# RT-N56U router wont connect to my cable modem



## Torenko (Oct 14, 2007)

I bought an ASUS Black Diamond Dual Band Wireless-N 600 Router (RT-N56U) to upgrade from my older router but I'm having a problem: It won't connect to my cable modem (via the WAN ethernet port), so I can't connect to the internet.

http://i43.tinypic.com/ftdk4y.jpg http://i42.tinypic.com/11ih508.jpg

When I connect the router to my computer via ethernet cable, the light on the ethernet port of the router comes on (an orange LED light), but when I connect my cable modem (or computer) to the the router through the WAN ethernet port, the WAN port's LED does not come on at all and I keep getting an error message on my browser saying that I need to make sure the ethernet cable is connected.

I've tried three different ethernet cables, including the one that came with the router, with no luck (WAN LED lights never come on, so I assume that this means that there is no activity at all). I've also tried cloning the MAC address, restoring to factory default, updating the routers firmware, and holding the reset button on the modem for 15 seconds, among other things.

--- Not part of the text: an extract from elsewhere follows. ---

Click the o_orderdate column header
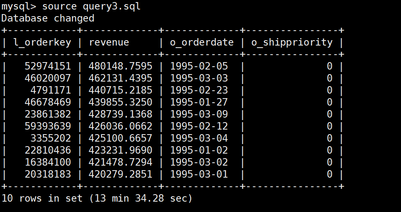 tap(202, 42)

Does anyone have an idea of what the problem could be?

Also, something that might be worth noting: While one end is connected to my modem, if I plug the ethernet cord into one of the 4 ethernet ports on the router, the green LED instantly turns on but, as I said before, there's no activity when plugged into the WAN port.

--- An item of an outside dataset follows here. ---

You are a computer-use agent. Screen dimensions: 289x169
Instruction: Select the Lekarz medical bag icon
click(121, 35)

My modem is an Arris TM052G (DOCSIS 2.0) provided by my ISP, Time Warner Cable.


----------



## etaf (Oct 2, 2003)

i suspect you have tried this - but a complete powercycle -see below

whos the ISP ?
what was the old router make and model

connect a pc directly to the modem and see if it works - post an ipconfig /all

*------------------------------------------------------------------------*
* ipconfig /all *
If you cannot access the internet with this PC, then you will need to paste the results into something like notepad and then copy onto a machine that can access the internet and post results here

We would like to see the results from ipconfig /all post back the results in a reply here

Hold the *Windows* key and press *R*, then type *CMD* then press *Enter* to open a command prompt box (A new dialogue box - black with white font, will appear on screen ):

In the command prompt window that opens, type the following command:

_Note that there is a space before the /ALL, but there is *NOT* a space after the / in the following command._

* ipconfig /all > network.txt & network.txt *

It will export the results to notepad and then automatically open notepad.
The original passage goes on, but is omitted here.